Aim of the task: Reproduce all of the data exactly. Images are not to appear in the reply.
----------------
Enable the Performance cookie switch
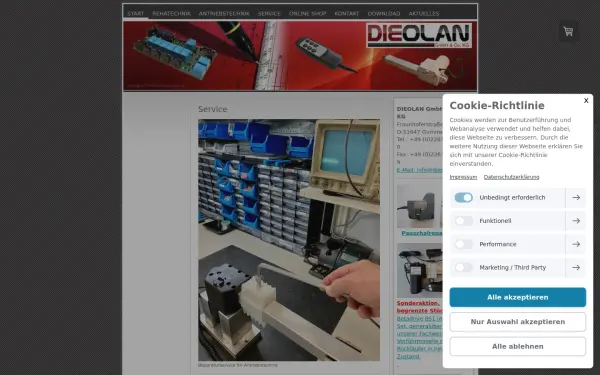The width and height of the screenshot is (600, 375). [463, 244]
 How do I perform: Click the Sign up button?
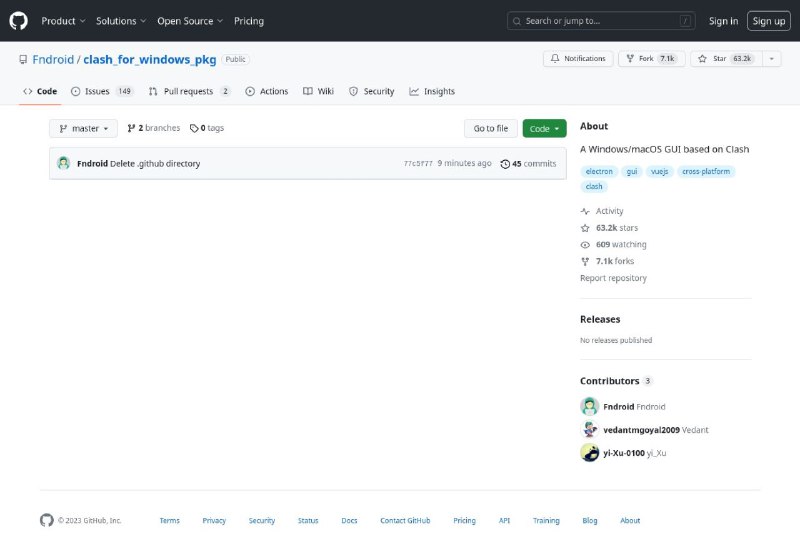point(768,21)
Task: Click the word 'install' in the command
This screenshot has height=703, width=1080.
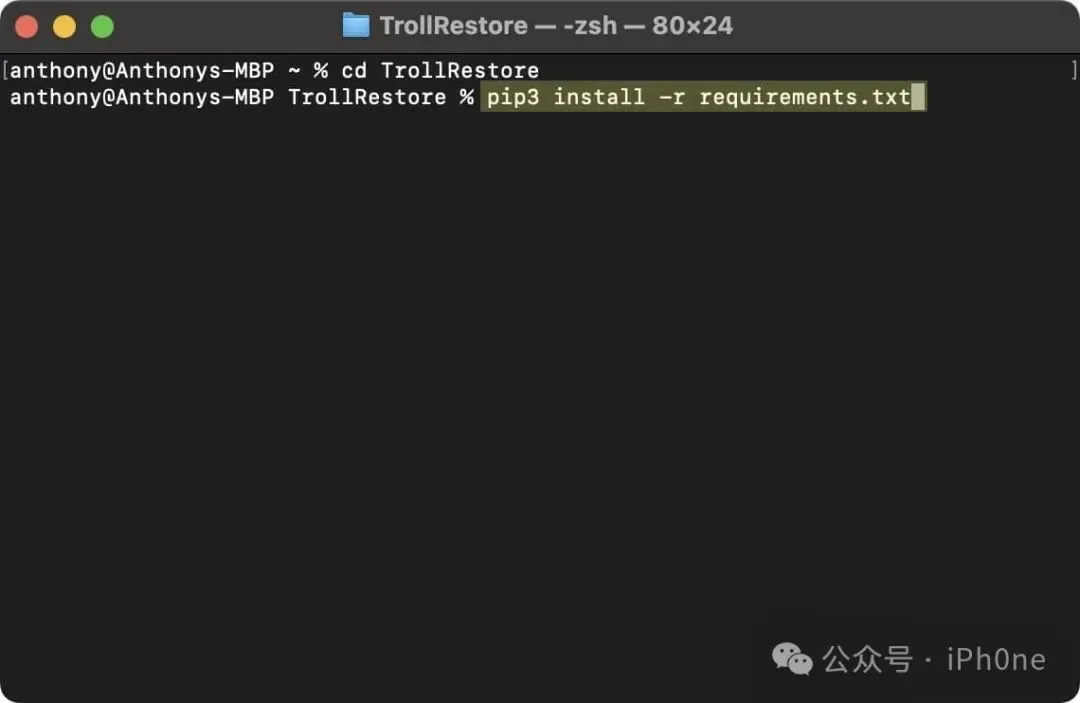Action: (598, 97)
----------------
Written answer:
Enable the Performance cookie switch
The width and height of the screenshot is (600, 375). [463, 244]
 How do I perform: Click the Sign up button?
point(768,21)
Task: Click the word 'install' in the command
This screenshot has height=703, width=1080.
Action: (598, 97)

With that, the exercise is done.